As it can be noticed, the points are aligned almost perfectly with the straight line which spotlights that the distribution is approximately normal.

Part 2: Basic Inferential Data Analysis Instructions

1. Load the ToothGrowth data and perform some basic exploratory data analyses

First we load the ToothGrowth data as below:

data(ToothGrowth)

We are interested in three parameters: - len: tooth length - supp: supplement type) - dose = dosage in mg per day

The dosage is 0.5, 1 or 2 so it is not understandable to get dosage_mean and dosage_median. Hence, we need to convert dose with as.factor as below:

ToothGrowth$dose <- as.factor(ToothGrowth$dose)
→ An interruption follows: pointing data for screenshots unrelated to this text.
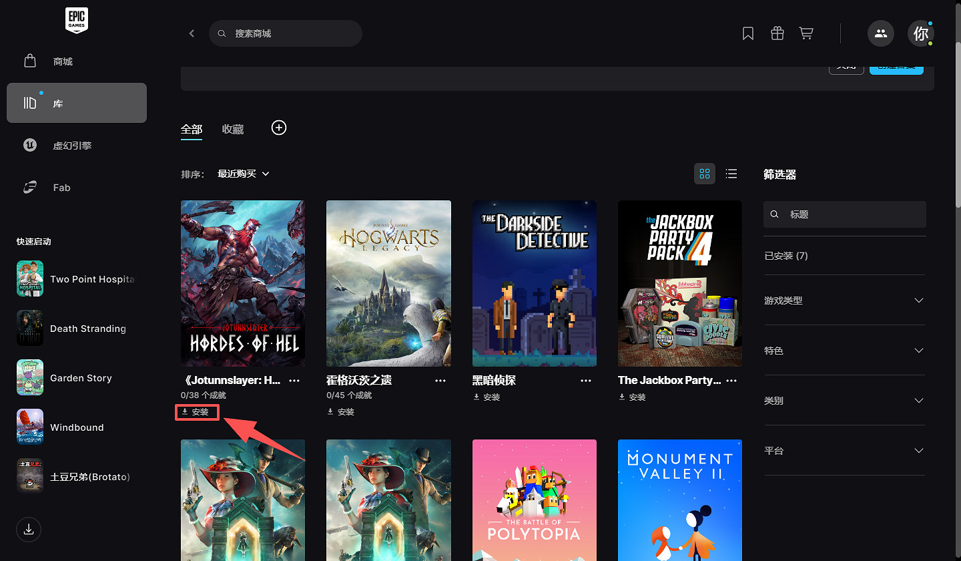
Task: Click the back navigation arrow
Action: pyautogui.click(x=192, y=33)
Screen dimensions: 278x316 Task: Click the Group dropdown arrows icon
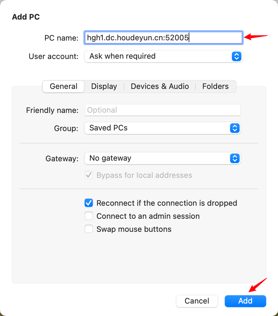click(235, 128)
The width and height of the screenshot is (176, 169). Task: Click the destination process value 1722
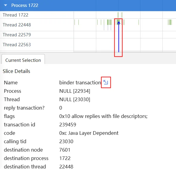[x=65, y=158]

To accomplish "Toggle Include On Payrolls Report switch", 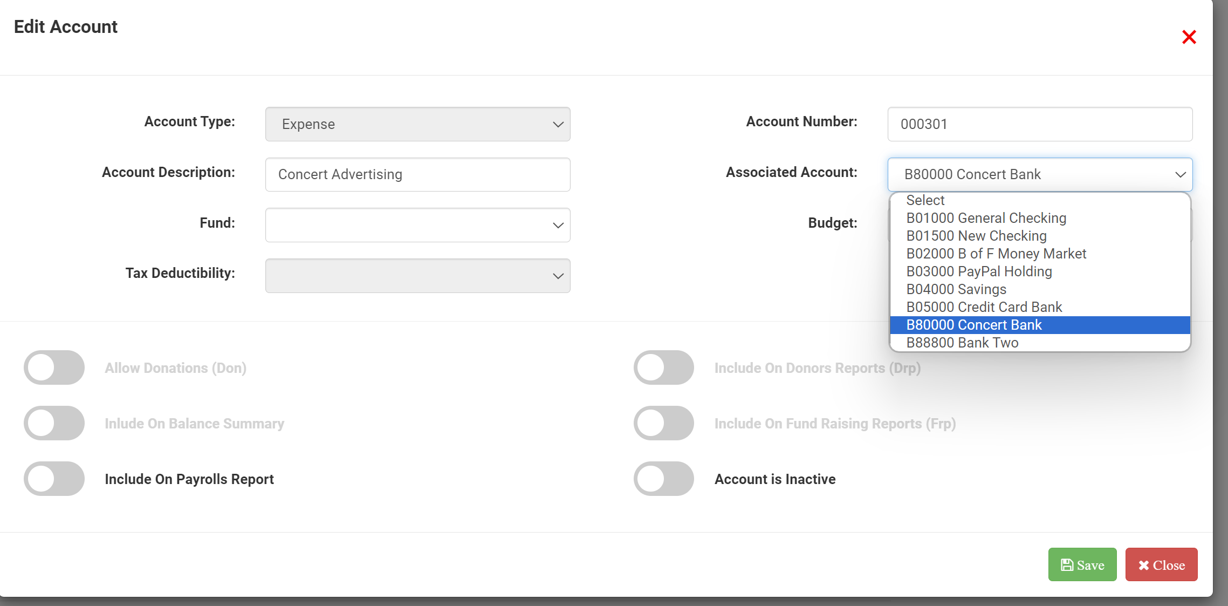I will [x=54, y=479].
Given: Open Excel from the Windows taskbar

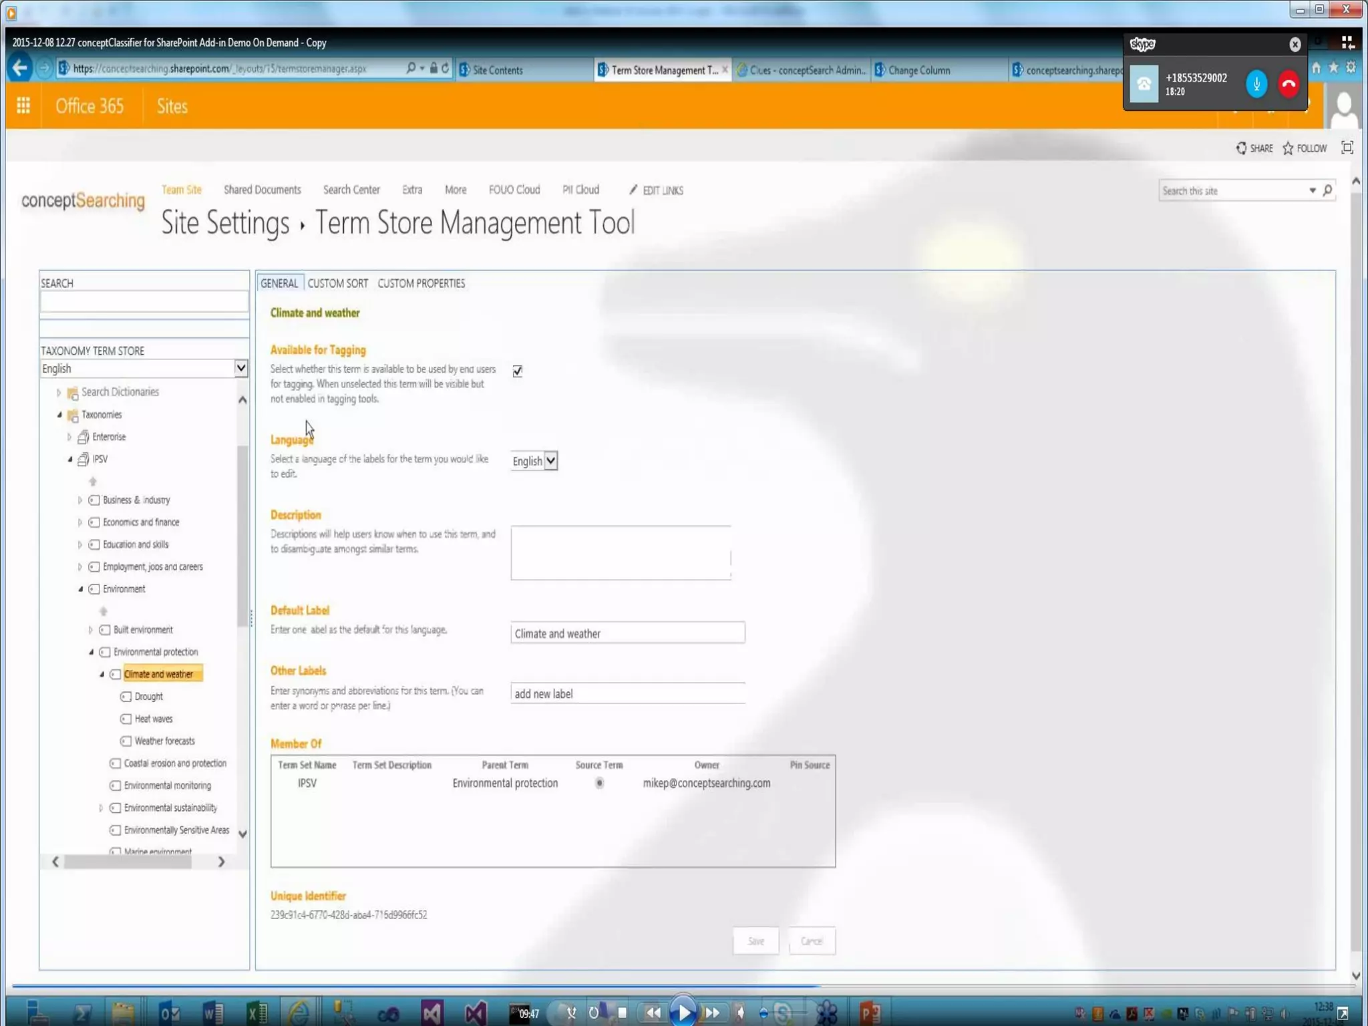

2. Provide a basic summary of the data

We can finally summarize the dataset:

summary(ToothGrowth)

##       len        supp     dose   
##  Min.   : 4.20   OJ:30   0.5:20  
##  1st Qu.:13.07   VC:30   1  :20  
##  Median :19.25           2  :20  
##  Mean   :18.81                   
##  3rd Qu.:25.27                   
##  Max.   :33.90

The population is not very large so we can get box plots to get visual comparisons:

final_graph_2 <- ggplot(data = ToothGrowth, aes(dose, len)) + geom_boxplot(mapping=aes(group=dose)) + facet_wrap(~ supp, nrow=1)
final_graph_2

3. Use confidence intervals and/or hypothesis tests to compare tooth growth by supp and doses

We will work with Welch Two Sample ttest to understand the impact of the supplement type but also the type of dosage on the tooth length:

t.test(len~supp, data=ToothGrowth)

## 
##  Welch Two Sample t-test
## 
## data:  len by supp
## t = 1.9153, df = 55.309, p-value = 0.06063
## alternative hypothesis: true difference in means is not equal to 0
## 95 percent confidence interval:
##  -0.1710156  7.5710156
## sample estimates:
## mean in group OJ mean in group VC 
##         20.66333         16.96333

The p-Value is equal to 0.061 which is higher than 0.05, hence the null hypothesis remains. In other terms, we can not truly think that the type of supplement impacts tooth length.

I had some troubles with the dataset because dose is now a factor so I just reloaded it:

data(ToothGrowth)
t.test(ToothGrowth$len, ToothGrowth$dose)

## 
##  Welch Two Sample t-test
## 
## data:  ToothGrowth$len and ToothGrowth$dose
## t = 17.81, df = 59.798, p-value < 2.2e-16
## alternative hypothesis: true difference in means is not equal to 0
## 95 percent confidence interval:
##  15.66453 19.62881
## sample estimates:
## mean of x mean of y 
## 18.813333  1.166667

The p-Value is lower than 2.2e-16 which is lower than 0.05, hence the null hypothesis can be rejected. In other terms, we can truly think that the type of dosage impacts tooth length.

4. State your conclusions and the assumptions needed for your conclusions

We can think at 95% that the dosage type has an impact on the tooth length.
There is no 95% certainty that the supplement type has an impact on the tooth length.